Жаклин допила чай и, по-прежнему не глядя на него, поднялась. Видя, что мужчины тоже встали, Миллисент осеклась и вскинула голову. Жаклин улыбнулась. Мимолетно. Рассеянно.

– Прошу меня простить, я пойду к себе и отдохну. Мне что-то не по себе.

– Разумеется, дорогая, – кивнула Миллисент, отставив чашку. – Позже я к тебе загляну.

Жаклин шагнула к двери. Джерард смотрел ей вслед.
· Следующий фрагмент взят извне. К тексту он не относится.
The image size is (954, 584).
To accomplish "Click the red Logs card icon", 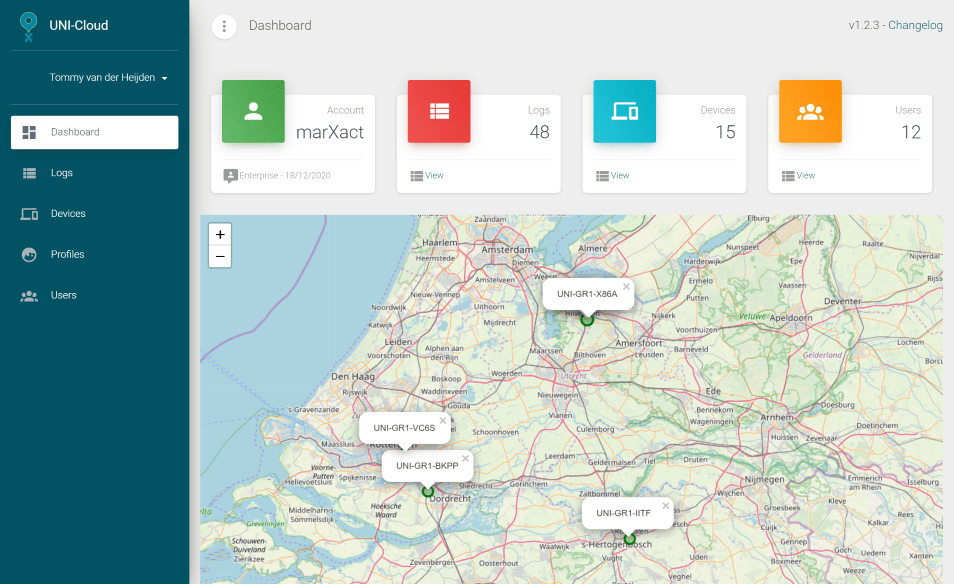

Ему не понравился ее ничего не выражающий взгляд.

Он обернулся к Миллисент и Барнаби.

– Пойду пройдусь по той тропинке, где в последний раз шел Томас, – объявил приятель.

– Я с тобой, – решил Джерард. Ему необходим свежий воздух. И необходимо подумать.

Оставив Миллисент в гостиной, они вышли на террасу и зашагали маршрутом, которым Томас и Жаклин прошли два с лишним года назад, после чего свернули на тропу вдоль северного гребня. Жаклин сказала правду: она не могла видеть, с кем встречается Томас на перекрестке дорог. Да и провожать его так далеко не было смысла: мать ждала ее возвращения.